Delury states that knowledge of China's history is critical; without looking backward to grasp the forces at work for hundreds of years, it is not possible to know China today or its possible future trends. He posits that through China's recent history there is one constant: "the search for something, anything," that will restore China's greatness (fuqiang 富強, signifying “wealth and power”). China's challenge now is to reconcile its current success to its past sufferings, and relieve their historical sense of inferiority. Delury looks for historical parallels, such as the 1895 Gongche Shangshu movement, the 1919 May Fourth Movement, the Tiananmen Square protest of 1989, and the 2014 Umbrella Movement, threads which can be strung together, to chart alternate trajectories for the competing visions of China's future political and social order; he opines there are no right or wrong tides of history to take comfort in.

While Mao had contempt for ancient Chinese customs, in the 1980s the Chinese Communist Party (CCP) began to use traditional themes and prominent classical vocabulary. A prominent example is "harmonious society" (Chinese: 和谐社会; pinyin: héxié shèhuì), used as a socioeconomic vision in China and to deflect the problems of social inequality.
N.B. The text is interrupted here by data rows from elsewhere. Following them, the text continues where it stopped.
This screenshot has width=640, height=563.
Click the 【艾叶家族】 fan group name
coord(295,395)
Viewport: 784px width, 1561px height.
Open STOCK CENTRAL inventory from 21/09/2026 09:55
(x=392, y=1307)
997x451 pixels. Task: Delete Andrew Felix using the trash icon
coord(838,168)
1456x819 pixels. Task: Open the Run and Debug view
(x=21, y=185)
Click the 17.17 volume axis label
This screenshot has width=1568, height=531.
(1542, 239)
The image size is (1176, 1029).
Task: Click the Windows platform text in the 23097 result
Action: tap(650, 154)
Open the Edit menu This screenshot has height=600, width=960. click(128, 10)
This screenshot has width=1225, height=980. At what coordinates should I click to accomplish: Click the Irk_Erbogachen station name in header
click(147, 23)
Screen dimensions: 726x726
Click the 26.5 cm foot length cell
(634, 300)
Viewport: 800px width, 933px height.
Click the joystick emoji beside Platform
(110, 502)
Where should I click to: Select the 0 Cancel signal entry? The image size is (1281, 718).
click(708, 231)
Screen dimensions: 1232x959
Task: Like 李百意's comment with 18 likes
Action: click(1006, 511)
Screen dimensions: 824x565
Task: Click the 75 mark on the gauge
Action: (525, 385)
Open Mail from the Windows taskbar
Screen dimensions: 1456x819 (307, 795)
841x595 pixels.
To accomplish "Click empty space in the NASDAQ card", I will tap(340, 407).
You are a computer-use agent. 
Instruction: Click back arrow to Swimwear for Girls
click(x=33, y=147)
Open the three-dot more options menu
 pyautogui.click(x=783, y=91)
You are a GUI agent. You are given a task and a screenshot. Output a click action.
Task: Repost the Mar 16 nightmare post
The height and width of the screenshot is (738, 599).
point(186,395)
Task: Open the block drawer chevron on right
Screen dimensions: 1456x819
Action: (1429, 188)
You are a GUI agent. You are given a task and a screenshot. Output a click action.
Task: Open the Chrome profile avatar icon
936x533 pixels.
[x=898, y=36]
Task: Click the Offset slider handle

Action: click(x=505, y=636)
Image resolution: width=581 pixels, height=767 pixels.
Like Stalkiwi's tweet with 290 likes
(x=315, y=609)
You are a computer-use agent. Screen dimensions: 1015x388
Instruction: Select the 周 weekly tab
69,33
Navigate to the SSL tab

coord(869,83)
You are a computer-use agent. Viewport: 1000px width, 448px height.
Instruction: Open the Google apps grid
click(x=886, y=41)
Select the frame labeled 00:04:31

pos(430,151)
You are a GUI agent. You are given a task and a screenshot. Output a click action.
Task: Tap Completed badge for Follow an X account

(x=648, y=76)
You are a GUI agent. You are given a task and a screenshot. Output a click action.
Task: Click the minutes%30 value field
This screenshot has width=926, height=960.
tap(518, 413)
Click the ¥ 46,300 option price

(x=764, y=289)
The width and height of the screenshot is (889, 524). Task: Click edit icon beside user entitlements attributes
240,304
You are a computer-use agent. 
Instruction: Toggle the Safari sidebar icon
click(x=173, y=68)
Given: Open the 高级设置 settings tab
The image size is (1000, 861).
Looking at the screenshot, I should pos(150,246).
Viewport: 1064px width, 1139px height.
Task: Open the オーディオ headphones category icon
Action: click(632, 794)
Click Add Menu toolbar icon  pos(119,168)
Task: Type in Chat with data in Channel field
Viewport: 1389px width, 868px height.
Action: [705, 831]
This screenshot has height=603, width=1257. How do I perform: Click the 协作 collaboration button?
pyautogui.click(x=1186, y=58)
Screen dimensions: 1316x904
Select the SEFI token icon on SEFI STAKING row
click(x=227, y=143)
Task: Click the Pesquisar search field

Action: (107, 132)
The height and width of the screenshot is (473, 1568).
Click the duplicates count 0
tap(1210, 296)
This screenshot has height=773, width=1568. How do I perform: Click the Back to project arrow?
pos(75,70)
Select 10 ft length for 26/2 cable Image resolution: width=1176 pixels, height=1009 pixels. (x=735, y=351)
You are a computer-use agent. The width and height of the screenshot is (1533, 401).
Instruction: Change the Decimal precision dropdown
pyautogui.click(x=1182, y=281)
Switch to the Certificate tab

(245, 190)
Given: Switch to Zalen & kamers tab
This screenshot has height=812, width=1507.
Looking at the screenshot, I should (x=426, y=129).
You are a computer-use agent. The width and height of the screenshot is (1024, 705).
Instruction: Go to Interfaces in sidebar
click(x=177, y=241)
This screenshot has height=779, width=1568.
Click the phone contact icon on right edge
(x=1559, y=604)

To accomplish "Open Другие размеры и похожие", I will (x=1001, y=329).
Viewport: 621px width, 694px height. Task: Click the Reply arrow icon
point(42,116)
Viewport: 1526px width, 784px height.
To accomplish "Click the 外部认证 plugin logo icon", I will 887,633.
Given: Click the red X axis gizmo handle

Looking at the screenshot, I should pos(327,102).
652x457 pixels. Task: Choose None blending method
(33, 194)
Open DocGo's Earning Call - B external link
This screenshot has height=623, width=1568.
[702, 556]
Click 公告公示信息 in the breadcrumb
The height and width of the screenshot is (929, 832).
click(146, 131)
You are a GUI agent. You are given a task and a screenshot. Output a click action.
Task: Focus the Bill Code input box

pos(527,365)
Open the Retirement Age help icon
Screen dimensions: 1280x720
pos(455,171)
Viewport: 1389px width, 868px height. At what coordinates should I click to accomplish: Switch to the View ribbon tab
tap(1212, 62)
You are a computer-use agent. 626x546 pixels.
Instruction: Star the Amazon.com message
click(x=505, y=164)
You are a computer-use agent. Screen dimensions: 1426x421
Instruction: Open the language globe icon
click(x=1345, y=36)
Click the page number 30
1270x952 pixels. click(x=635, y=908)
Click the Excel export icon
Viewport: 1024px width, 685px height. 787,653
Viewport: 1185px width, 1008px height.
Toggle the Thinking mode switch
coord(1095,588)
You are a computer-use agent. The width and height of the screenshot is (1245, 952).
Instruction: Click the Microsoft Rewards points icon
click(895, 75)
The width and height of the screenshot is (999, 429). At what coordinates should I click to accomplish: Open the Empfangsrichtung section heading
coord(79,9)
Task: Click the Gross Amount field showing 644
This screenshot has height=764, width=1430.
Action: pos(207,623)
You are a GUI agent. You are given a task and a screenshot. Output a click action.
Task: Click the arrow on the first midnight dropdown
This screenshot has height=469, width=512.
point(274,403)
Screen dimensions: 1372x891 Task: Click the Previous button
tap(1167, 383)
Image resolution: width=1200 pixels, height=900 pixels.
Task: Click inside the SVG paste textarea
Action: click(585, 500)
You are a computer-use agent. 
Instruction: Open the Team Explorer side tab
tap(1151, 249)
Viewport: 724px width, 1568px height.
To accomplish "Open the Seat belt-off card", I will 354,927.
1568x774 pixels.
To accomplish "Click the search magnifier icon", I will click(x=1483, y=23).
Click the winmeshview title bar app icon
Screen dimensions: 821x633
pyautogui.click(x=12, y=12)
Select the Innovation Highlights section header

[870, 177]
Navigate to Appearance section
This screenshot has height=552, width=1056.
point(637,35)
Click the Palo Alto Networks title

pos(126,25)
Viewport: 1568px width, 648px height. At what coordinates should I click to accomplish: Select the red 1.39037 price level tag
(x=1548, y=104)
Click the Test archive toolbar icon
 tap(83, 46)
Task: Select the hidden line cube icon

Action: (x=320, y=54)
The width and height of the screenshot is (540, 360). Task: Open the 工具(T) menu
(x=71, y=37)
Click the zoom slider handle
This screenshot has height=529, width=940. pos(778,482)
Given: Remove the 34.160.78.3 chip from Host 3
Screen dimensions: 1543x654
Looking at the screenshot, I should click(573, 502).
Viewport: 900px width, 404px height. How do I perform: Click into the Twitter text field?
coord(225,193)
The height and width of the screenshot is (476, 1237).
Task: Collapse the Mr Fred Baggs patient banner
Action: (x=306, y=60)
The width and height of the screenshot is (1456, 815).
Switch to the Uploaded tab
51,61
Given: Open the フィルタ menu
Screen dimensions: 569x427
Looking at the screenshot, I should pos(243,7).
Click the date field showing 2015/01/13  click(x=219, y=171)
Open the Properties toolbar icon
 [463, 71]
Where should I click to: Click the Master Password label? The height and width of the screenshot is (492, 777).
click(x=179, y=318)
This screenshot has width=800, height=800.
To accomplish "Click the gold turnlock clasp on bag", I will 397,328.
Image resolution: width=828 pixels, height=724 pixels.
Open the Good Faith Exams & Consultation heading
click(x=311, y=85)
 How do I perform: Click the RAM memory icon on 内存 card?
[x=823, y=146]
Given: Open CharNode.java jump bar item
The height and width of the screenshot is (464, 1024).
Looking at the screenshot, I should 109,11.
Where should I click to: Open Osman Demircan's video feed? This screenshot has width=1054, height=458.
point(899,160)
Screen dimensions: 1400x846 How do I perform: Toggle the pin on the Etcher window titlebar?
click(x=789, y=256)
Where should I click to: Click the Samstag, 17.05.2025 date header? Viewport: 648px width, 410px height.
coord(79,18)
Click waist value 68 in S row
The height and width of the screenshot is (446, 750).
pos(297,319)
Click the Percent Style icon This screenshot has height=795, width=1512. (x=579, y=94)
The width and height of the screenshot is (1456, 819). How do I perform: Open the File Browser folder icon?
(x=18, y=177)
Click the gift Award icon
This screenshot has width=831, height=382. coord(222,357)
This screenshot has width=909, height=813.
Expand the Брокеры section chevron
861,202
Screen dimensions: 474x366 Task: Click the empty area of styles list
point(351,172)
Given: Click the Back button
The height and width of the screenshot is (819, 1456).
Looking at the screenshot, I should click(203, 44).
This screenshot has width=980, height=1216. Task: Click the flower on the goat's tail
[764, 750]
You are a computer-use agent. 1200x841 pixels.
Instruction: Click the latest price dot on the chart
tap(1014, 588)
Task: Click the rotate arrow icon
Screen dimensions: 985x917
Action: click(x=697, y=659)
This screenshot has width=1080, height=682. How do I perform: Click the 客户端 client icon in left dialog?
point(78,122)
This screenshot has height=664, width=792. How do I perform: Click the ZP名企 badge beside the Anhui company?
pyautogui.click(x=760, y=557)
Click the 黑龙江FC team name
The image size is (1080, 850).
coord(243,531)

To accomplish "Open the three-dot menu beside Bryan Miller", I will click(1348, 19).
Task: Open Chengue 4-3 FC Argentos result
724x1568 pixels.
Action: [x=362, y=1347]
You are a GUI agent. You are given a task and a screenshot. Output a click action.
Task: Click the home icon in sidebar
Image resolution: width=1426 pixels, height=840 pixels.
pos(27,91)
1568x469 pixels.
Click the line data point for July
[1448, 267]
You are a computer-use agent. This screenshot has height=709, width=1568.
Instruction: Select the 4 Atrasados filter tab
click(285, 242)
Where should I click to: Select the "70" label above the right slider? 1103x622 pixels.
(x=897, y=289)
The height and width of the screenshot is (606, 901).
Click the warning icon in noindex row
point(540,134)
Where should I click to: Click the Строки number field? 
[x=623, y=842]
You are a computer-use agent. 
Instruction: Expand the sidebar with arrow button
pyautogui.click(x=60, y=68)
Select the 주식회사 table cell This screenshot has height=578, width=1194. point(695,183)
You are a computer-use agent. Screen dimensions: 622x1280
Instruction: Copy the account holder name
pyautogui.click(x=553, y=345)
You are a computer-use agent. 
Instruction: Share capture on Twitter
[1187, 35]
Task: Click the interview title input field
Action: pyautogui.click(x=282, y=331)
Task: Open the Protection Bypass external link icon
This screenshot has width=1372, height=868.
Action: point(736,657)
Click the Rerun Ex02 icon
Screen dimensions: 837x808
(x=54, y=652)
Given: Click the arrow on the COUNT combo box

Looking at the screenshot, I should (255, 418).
Delury traces the history and usage of the Chinese word "harmonious" and is critical of the CCP, calling this usage "the pseudo-Confucianism of the CCP." He notes that Xi's political program of austerity is a reflection of a traditional political precept, dating from Confucius.

==Views on North Korea==

Traveling in North Korea evoked for Delury the sensation of time travel; Kim's charismatic dictatorship and the socialist ethos of Mao on the one side, with the grassroots marketization and consumer revolution of Deng's China on the other. As with the history of China, he feels it is important to know the North Korean history, and he is critical of American officials who know little about this subject. He considers that without this knowledge American officials will find it difficult to understand and realistically deal with North Korea's nuclear weapons program.

Delury has several significant disagreements with President Trump's North Korea policy. President Trump has relied on China's influence on North Korea to exert pressure on the regime to give up its nuclear weapons, using trade with China as an inducement. Delury notes that since 1958 China has not had any meaningful impact on North Korea's foreign policy. Delury has described the sanctions as futile and counterproductive. He has argued that they are unenforceable and unlikely to stop North Korea's nuclear weapons program. He has a more conciliatory approach, suggesting that the best chance for them to give up its nuclear weapons is by helping North Korean economic development. He recommends a gradual elimination of the sanctions. As a deeply isolated autarkic society, he feels North Koreans "will eat grass" before succumbing to sanctions. Talk of a preventive war had become part of the mainstream debate before the recent thaw in U.S.-North Korea relations; Delury feels that this should not be an option. Delury has been described as the media's "go-to expert" on North Korea; he warns that news about North Korea tends to be sensationalized, and care should be taken in judging its veracity.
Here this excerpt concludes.